In the excerpt on the Deferred Share Unit Plan, who is eligible to participate in the DSU Plan?

→ SOURCE:

-- -- --

The foregoing summary of the Option Plan is not complete and is qualified in its entirety by reference to the Option Plan, which is available on the Company's SEDAR profile at www.sedarplus.ca.
Deferred Share Unit Plan (Share-Based Awards)
The Company has a Deferred Share Unit Plan dated for reference October 7, 2022 (the "DSU Plan"), which was approved by Shareholders at the Company's annual general meeting held on November 24, 2022.
The purpose of the DSU Plan is to provide Participants with the opportunity to acquire DSUs and enable them to participate in the long-term success of the Company and to promote a greater alignment of interests between such Participants and the Shareholders. A DSU essentially tracks the value of the underlying Common Shares but does not entitle the recipient to the actual underlying Common Shares until such DSUs vest. Under the DSU Plan, the maximum number of Common Shares reserved for issuance, including Options, RSUs, and DSUs currently outstanding, is equal to 10% of the Common Shares outstanding from time to time on a non-diluted basis, unless the Company has obtained Disinterested Shareholder Approval as that term is defined therein in TSXV Policy 4.4.
As at October 18, 2023 there were 10,345,872 Deferred Share Units ("DSUs") outstanding, representing approximately 4.41% of the outstanding Common Shares.
Summary of Material Terms of the DSU Plan
The material terms of the DSU Plan are set forth below. Capitalized terms used but not otherwise defined below shall have the meanings ascribed to such terms in the DSU Plan.
Eligible Participants
Participation in the DSU Plan is restricted to directors of the Company who are (i) not otherwise an employee of the Company and (ii) designated by the Board as eligible to participate in the DSU Plan. The DSU Plan is administered by the Board.
Transferability
The rights respecting the DSUs are non-transferrable and non-assignable other than by will or the laws of descent and distribution.
Grant of DSUs
The Board will establish an annual compensation amount (the "Annual Base Compensation") payable to Participants. The Annual Base Compensation will be payable in quarterly installments. The Board may elect quarterly to grant up to 100% of a Participant's Annual Base Compensation in DSUs.

-- -- --

→ SUPPLIED DATA:

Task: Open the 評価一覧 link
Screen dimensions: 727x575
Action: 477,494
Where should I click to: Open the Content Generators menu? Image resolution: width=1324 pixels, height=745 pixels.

-- -- --

→ ANSWER TO THIS TASK:
Directors of the Company who are not otherwise employees of the Company and whom the Board designates as eligible.